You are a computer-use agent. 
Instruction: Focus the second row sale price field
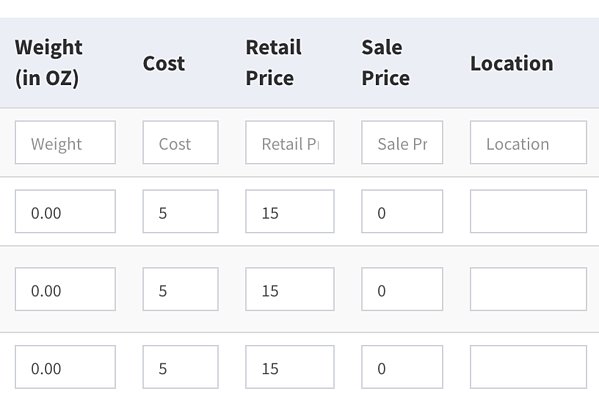click(402, 289)
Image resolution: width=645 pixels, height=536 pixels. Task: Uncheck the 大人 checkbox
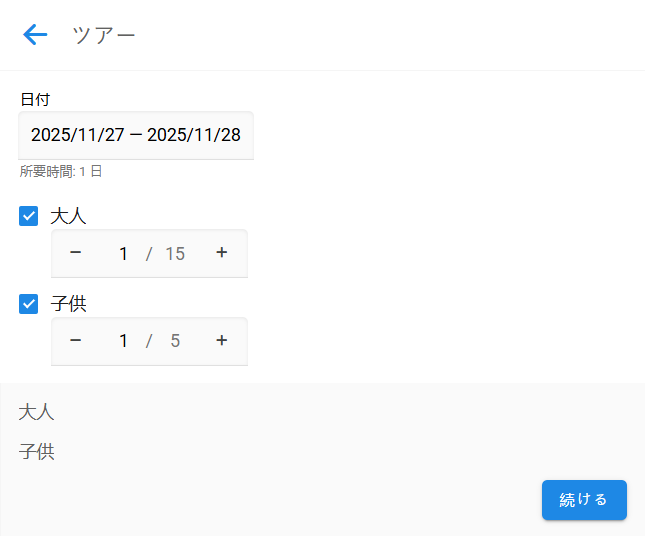[x=29, y=216]
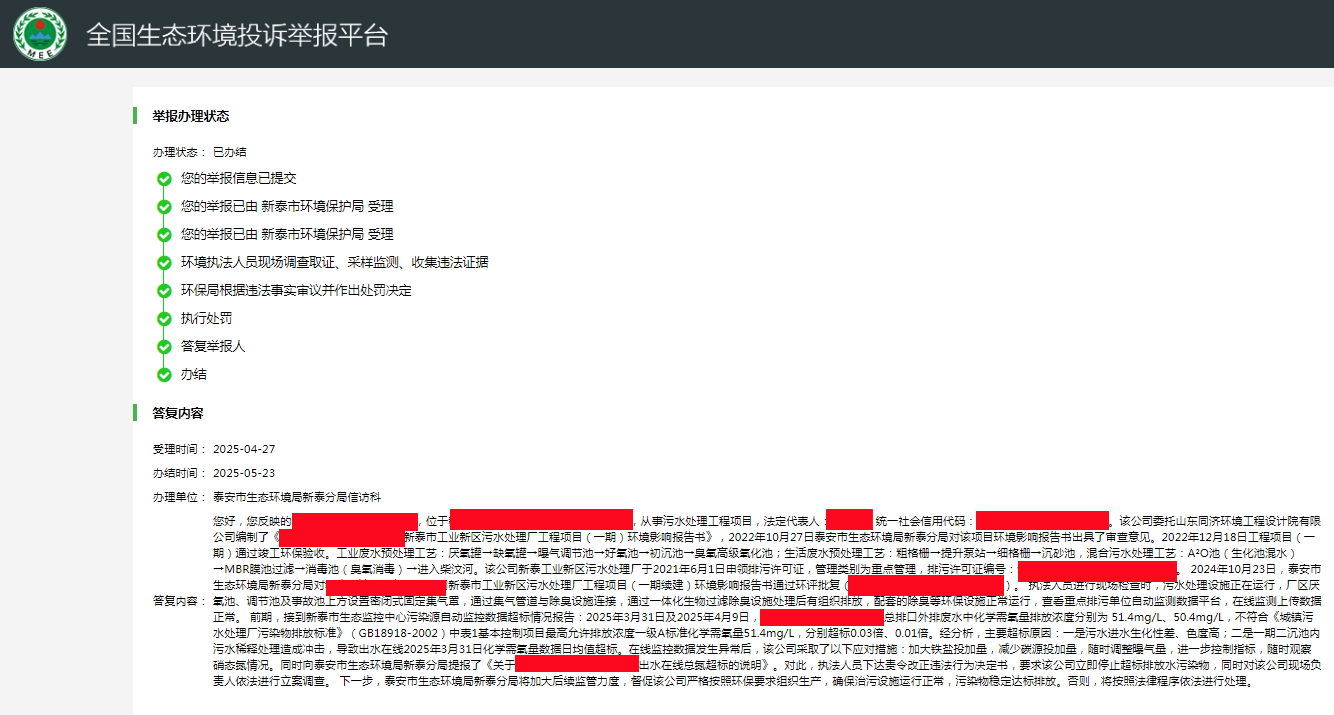Image resolution: width=1334 pixels, height=715 pixels.
Task: Click the 受理时间 date 2025-04-27
Action: 243,449
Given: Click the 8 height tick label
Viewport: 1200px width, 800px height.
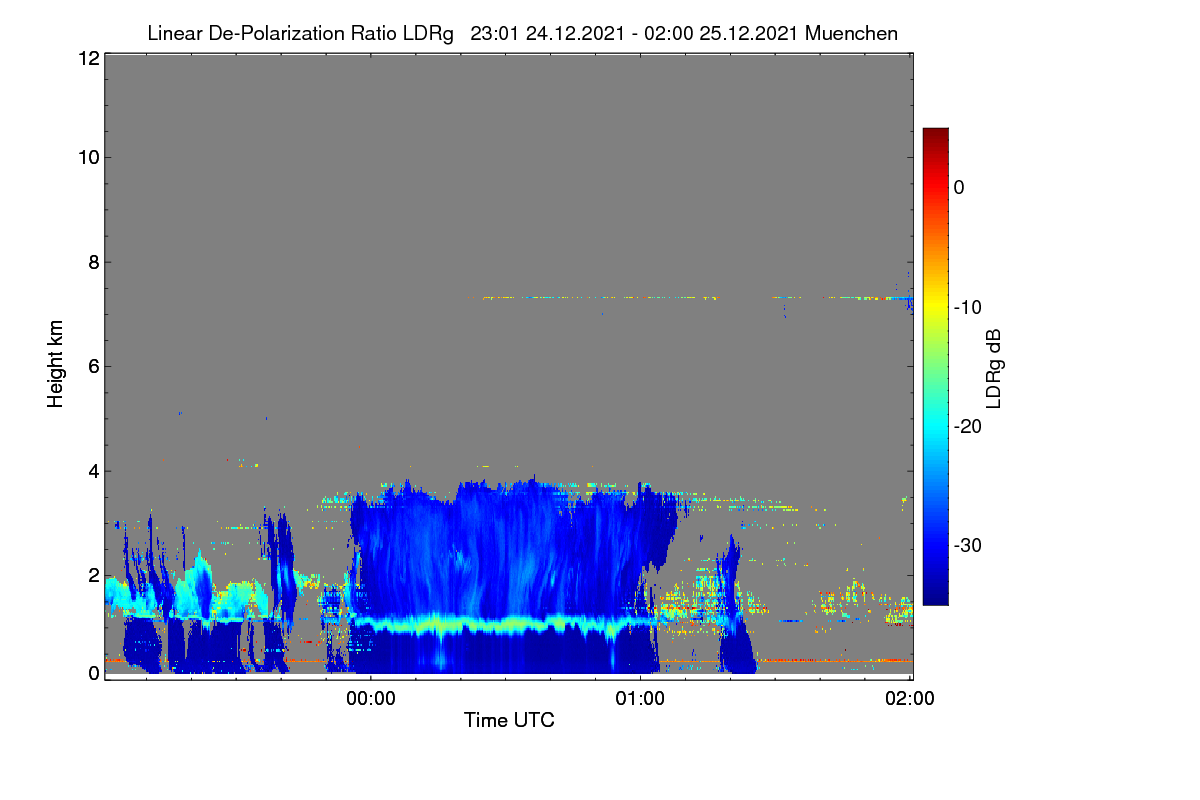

▶ [Requirement]:
Pictures are to be left out; the answer must otherwise be exactly the lines from the one with "Instruction: Focus the" through the final line of the entries above, both included.

▶ [Exercise solution]:
Instruction: Focus the second row sale price field
click(402, 289)
Image resolution: width=645 pixels, height=536 pixels. Task: Uncheck the 大人 checkbox
[x=29, y=216]
Image resolution: width=1334 pixels, height=715 pixels.
Task: Click the 受理时间 date 2025-04-27
Action: 243,449
Given: Click the 8 height tick label
Viewport: 1200px width, 800px height.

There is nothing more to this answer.